The model’s prose tone tracks the patterns in its training data, not its actual certainty. A confident-sounding answer means the prompt looked like one with a confident-sounding answer in the training set. It doesn’t mean the model retrieved a fact and is reporting it. There’s a separate question — whether internal model states encode something like a usable confidence signal — and the research answer is “yes, partially, in the right format” (Kadavath et al. found large models reasonably calibrated on multiple-choice and true/false, with self-evaluation working better few-shot than zero-shot, and weakening on out-of-distribution tasks). Either way, the prose itself is not where that signal lives. (The longer treatment is in hallucination: the model has limited privileged access to its own uncertainty, and what little surfaces, post-training can attenuate or distort.)
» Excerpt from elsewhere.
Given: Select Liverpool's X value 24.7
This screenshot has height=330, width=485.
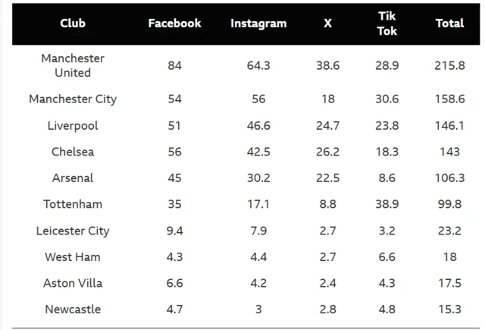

This is why “are you sure?” is a poor verification tool. Models trained on human preference data are prone to sycophancy: they’ll happily insist they’re sure about something fabricated, or apologize and reverse a correct answer, depending on how the question lands. You’re not reading their certainty; you’re prompting them for a continuation in the certainty-or-doubt register.

A working procedure

In practice, the checks that actually catch things look like:

  1. Identify the load-bearing claim. Which specific assertion would, if false, make the answer wrong? It’s usually one or two sentences, not the whole paragraph. If you can’t point to one — if the answer is all soft summary — that’s its own signal.
  2. Check it against a primary source. Search for the paper, run the code, read the docs, ask a person who’d know. The point isn’t to verify everything; it’s to verify the part that matters. This is also why RAG and tool use exist as product patterns — they replace pure recall with retrieval against a real source. Note that this is grounding, not automatic verification: retrieval can fail, return stale or irrelevant text, or be misread by the model. It moves the failure mode, doesn’t erase it.
  3. Treat dressed-up specifics as suspicious until checked. If a claim is decorated with a date, a name, and a percentage but you can’t easily check any of them, the right prior is “more likely fabricated than a similar claim phrased loosely.” The veneer of specificity is not evidence.
  4. Spend more effort in the weak zones. Long-tail, recent, niche, internal, citation-shaped, code-by-name. These are where the fabrication rate is highest, so this is where verification has the highest yield.
  5. For code, run it. The fastest hallucination detector for code is the interpreter. Function-doesn’t-exist errors and import errors are the model telling on itself.

The honest limit

None of this gets you to certain. You can read a hallucinated paragraph that has no tells, written about a topic the model is in its weak zone on, and take it at face value. The only fully reliable answer to “is this a hallucination?” is to verify against ground truth — which means the question of whether to trust an LLM is, in the end, the question of when verification is cheap enough to be worth doing. Where it isn’t, the right move is often not to ask the model in the first place.

Going deeper

Honest gap: I don’t have a clean way to give you a quantitative hit-rate for any of the tells above. They’re shapes I and others have seen recurringly in current models; how often each one fires on a real hallucination versus a true answer varies by model, by topic, and over time. Treat them as priors, not detectors.